Equivalent dose: A measure of biological effect of the radioactive dose that takes into account both the absorbed dose and biological effectiveness of the radiation, and hence, the radiation type. The SI unit is Sievert (Sv) and the legacy unit is rem. One rem equals to 0.01 Sv.

Effective dose: The sum of the weighted equivalent doses in all the tissues and organs of the body, defined in 1990 by the International Commission on Radiological Protection, allows the conversion of the risk from partial body irradiations to those of whole-body irradiations. The SI unit is Sievert (Sv) and the legacy unit is rem. Effective dose can be calculated using dosimetry platform that is cleared by 510(k). Software name and version should be specified in IND dossiers.

Calculations of radioactive doses can be extrapolated from animal data to humans. The figure below illustrates an example of scaling doses in source organs from animal data to humans.

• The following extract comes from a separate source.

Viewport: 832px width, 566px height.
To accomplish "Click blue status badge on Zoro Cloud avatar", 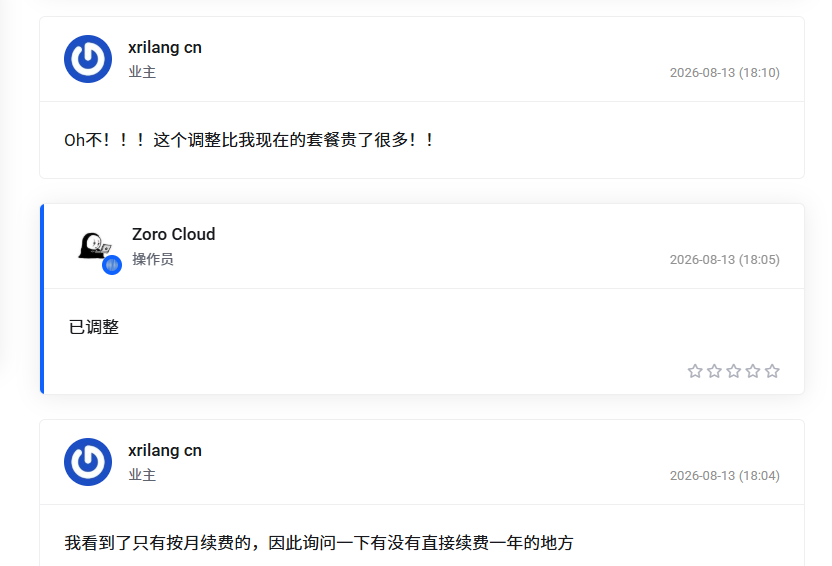I will 112,265.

Figure 3. Extrapolating Doses from Animal Studies to Humans

In summary, the general dose calculation process involves the measurement of the radioactivity of animal source organs, estimate the activity in human source organs, calculate the absorbed dose of human target organs, convert it into equivalent doses and effective doses, and apply the pre-specified regulatory parameters to establish the first in human doses. It should be noted that the regulatory requirements for the first-in-human doses are completely different for diagnosis and therapeutic applications. The choice of regulatory standards is determined by the indication, subject population, dose regimens, and the characteristics of the radiopharmaceutical itself.

5. Summary

To determine radiopharmaceutical dose, both the radioactivity and the activity of the drug ligand need to be considered, as well as drug manufacturing and formulation of the final dosage form. Radiopharmaceuticals for different applications are subject to different dose selection principles and regulatory standards. This underscores the intricate nature of radiopharmaceutical research and development, where the entirety of CMC, nonclinical, and clinical research necessitates thorough planning, meticulous evaluation, and adherence to regulatory standards based on drug characteristics.